If you walk along the streets of any large city, you will definitely notice a few CCTV cameras. According to expert estimates, in large American cities like New York, Chicago, and Washington D.C. there are tens of thousands of cameras. In the UK only there are more than 1.85 mln. cameras, while 12 thousand of them are located in the metro. According to the police statistics, an average Britisher is filmed by CCTV cameras approximately 70 times per day.
However, do these cameras and hours of records worth the millions spent on them as well as compromising the privacy rights, while the number of law offenses, undetected crimes, car thefts and accidents does not decrease? Partially the answer to this question is in the technological area as from the day the IP video surveillance was invented there was no noticeable breakthrough in the field. Some companies successfully develop the systems of face recognition and video stream analysis, however, this does not enhance the efficiency of the technology. Why?
Here are several not yet solved problems that impede the development of the market for video surveillance solutions:
- First, the video stream from so many cameras is a huge data array that is to be not only stored but also processed. Nowadays, the cloud technology is capable of partially solving the problem but even it is unable to cope with this load;
- Second, CCTV cameras belong not only to state enterprises, but also to commercial organizations and private persons. Merging them within the framework of one video surveillance system is a rather global task that requires not only resources but also software with good infrastructure;
- Third, the modern video stream analysis systems still have a rather big share of false positives and failures, while the operators are unable to monitor all cameras simultaneously, therefore many accidents remain unnoticed;
- Fourth, servicing a modern video surveillance system is very expensive, which includes the video equipment and maintenance of it, data storage etc.
The result is that the modern video surveillance system is inefficient, works unilaterally and is unavailable to the general public. However, video surveillance can be useful not only to record crimes and maintain law and order but also to estimate the crowd density at the stadiums and in the airports, monitor the efficiency of advertisement and showcases, analyze traffic jams, inform about accidents weather abnormalities, emergencies etc. Moreover, “smart” cameras could independently evaluate situations potentially dangerous for a particular person and react to them. For example, if a camera noticed a theft or an attack attempt, it can call the police. In the event of health issues (i.e., loss of consciousness) it can call the emergency etc. Naturally, intellectual video surveillance would be a perfect add-on for smart home systems. Imagine having an “invisible guard” at home that analyses the situation and can react to it.
Many experts mention that the potential of video surveillance cameras will not be fully implemented unless the cameras will provide for real bilateral interaction, instead of merely recording the reactions of people and maintain the records. However, today the possibility of creating this technology is real. Blockchain-startup boom resulted not only in numerous similar projects but also revealed those who found an opportunity to improve one or another area with this technology.
Faceter is actively developing a brand new decentralized system of video surveillance and unique software for face recognition and video stream analysis. Moreover, Faceter also found the solution for processing and analyzing video data online by merging the advantages of mining and fog computing. In 2017 the company launched B2C alfa-version of its product, which has been successfully tested by several large companies from SAR Currently the developers of the project are working on the beta-version of SaaS-solution for the mass market.

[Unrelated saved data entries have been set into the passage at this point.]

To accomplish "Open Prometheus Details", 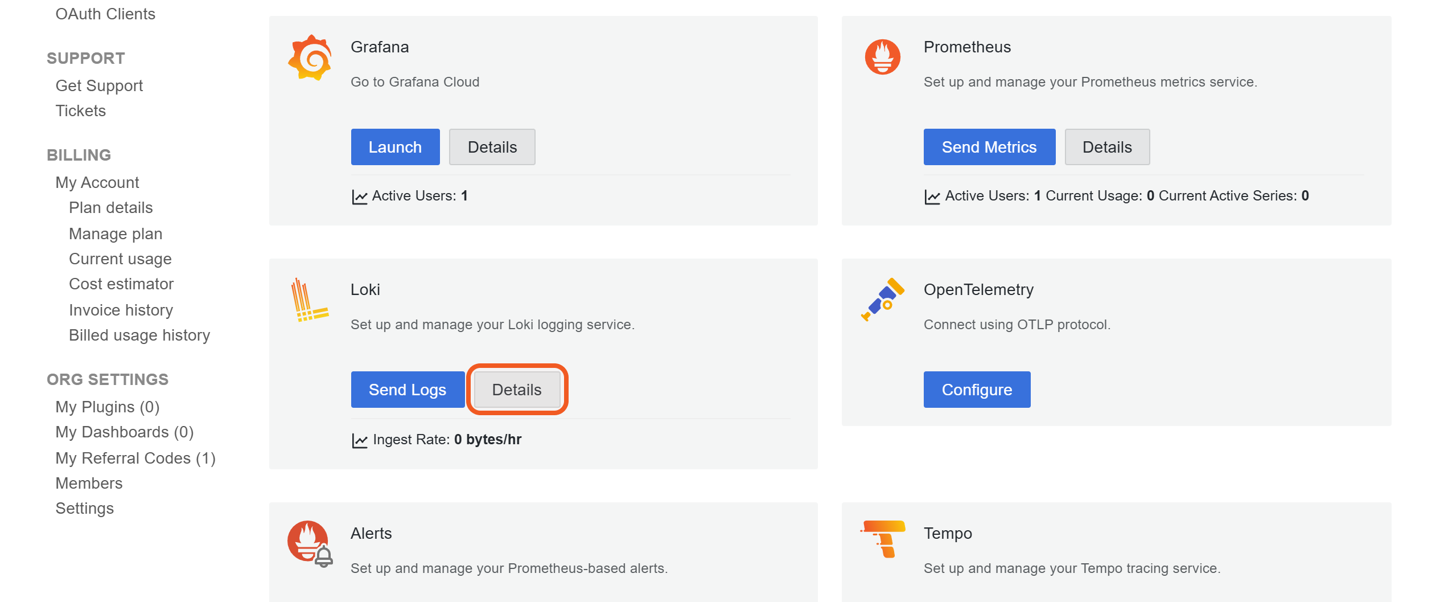I will coord(1107,147).
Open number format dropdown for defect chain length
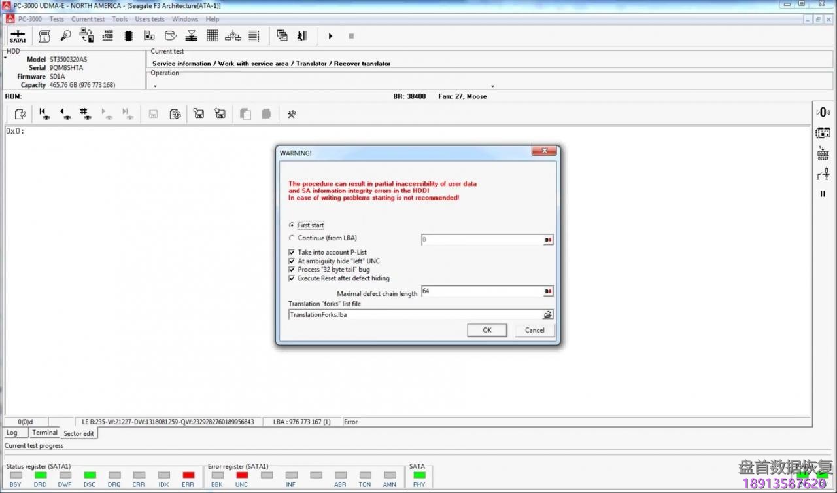Image resolution: width=837 pixels, height=493 pixels. (x=548, y=291)
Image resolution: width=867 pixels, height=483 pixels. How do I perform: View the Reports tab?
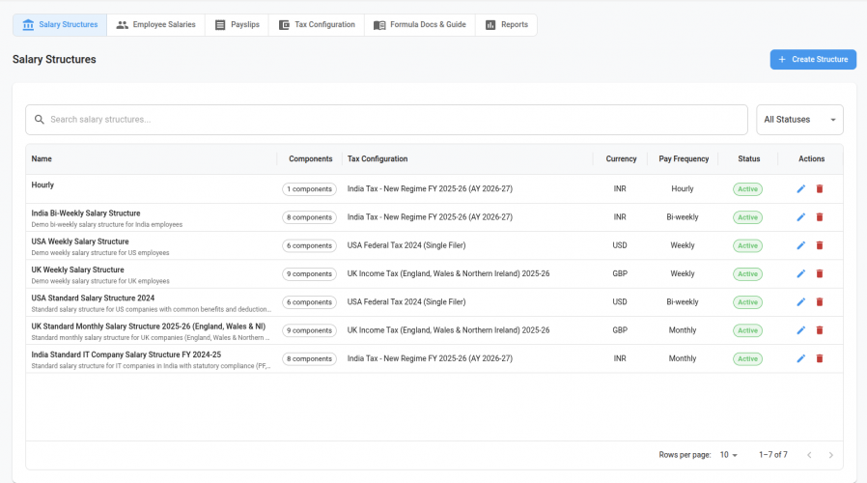[x=506, y=25]
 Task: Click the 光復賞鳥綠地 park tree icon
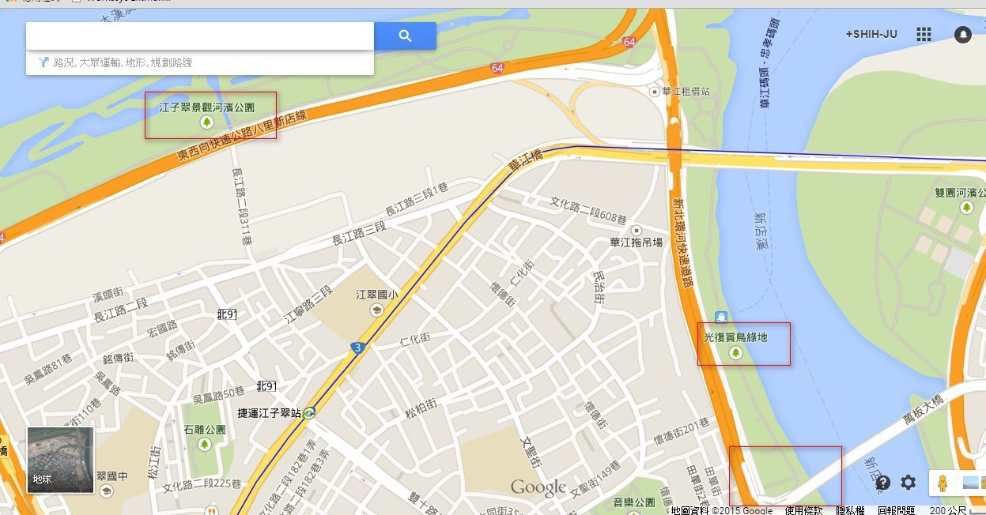[x=735, y=352]
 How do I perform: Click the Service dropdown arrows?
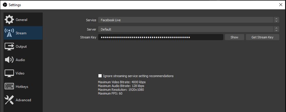click(x=276, y=20)

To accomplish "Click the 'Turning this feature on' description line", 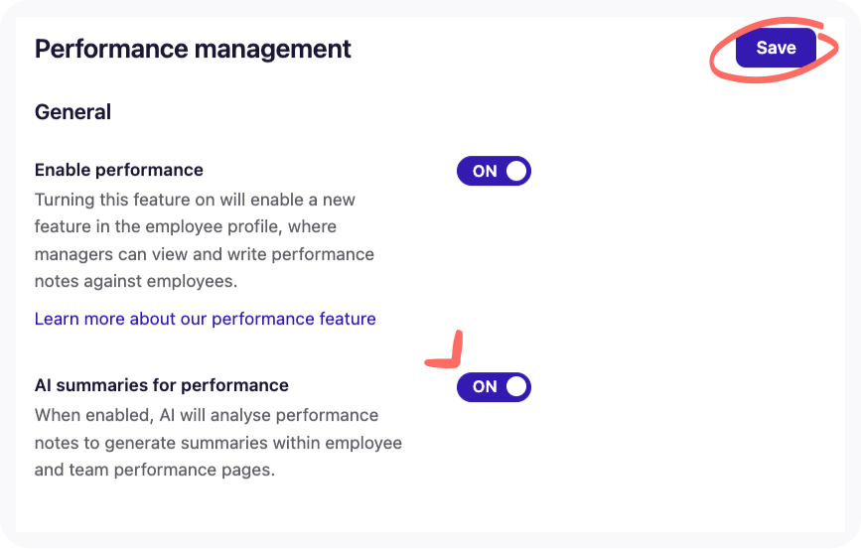I will pyautogui.click(x=195, y=200).
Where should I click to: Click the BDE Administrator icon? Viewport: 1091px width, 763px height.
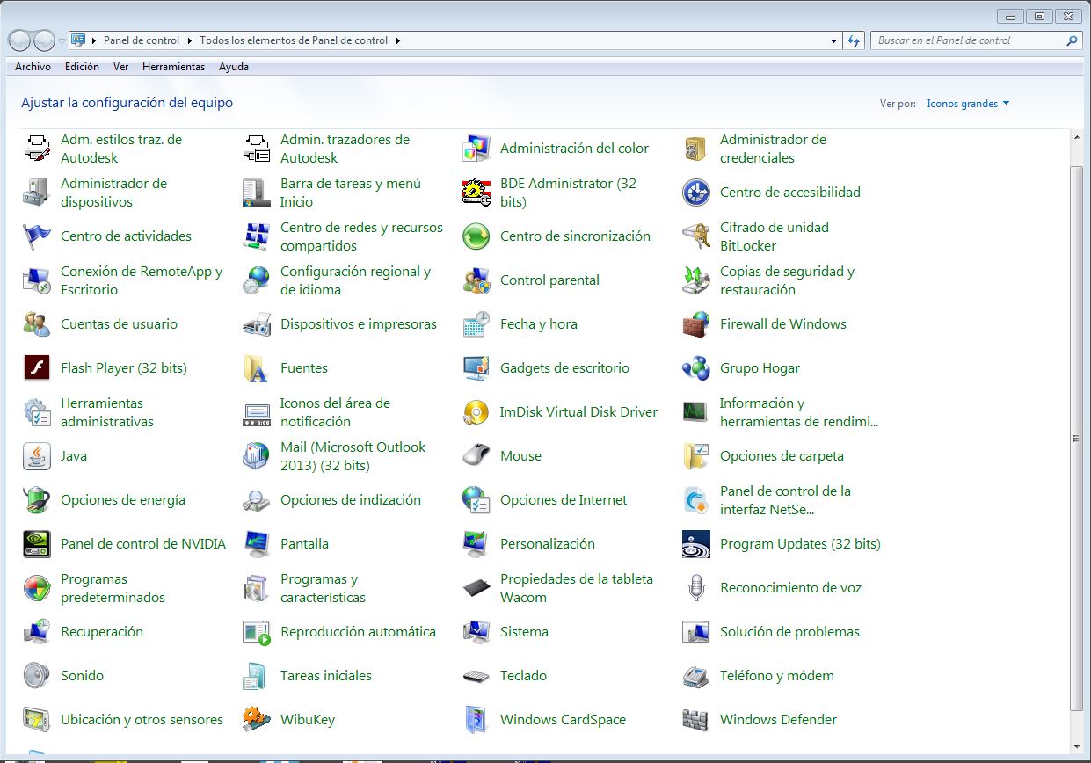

Faceter partnered with distributed computing platform SONM for research and development. The Companies will test the work of Faceter face recognition and intellectual analysis of video stream algorithms on SONM IaaS capacities. The developers expect that the use of fog computing will offer more than tenfold decrease of the computational infrastructure costs. Let us recall that these costs are a significant part of expenses for the implementation of complex machine vision algorithms. MVP – the product should be launched by the middle of this year.
Let us recall that in March Faceter raised investments of $28 mln from more than 30,000 investors. Today the team of the project is getting ready to the first listing, which will mean the possibility of making deposits and trading the token.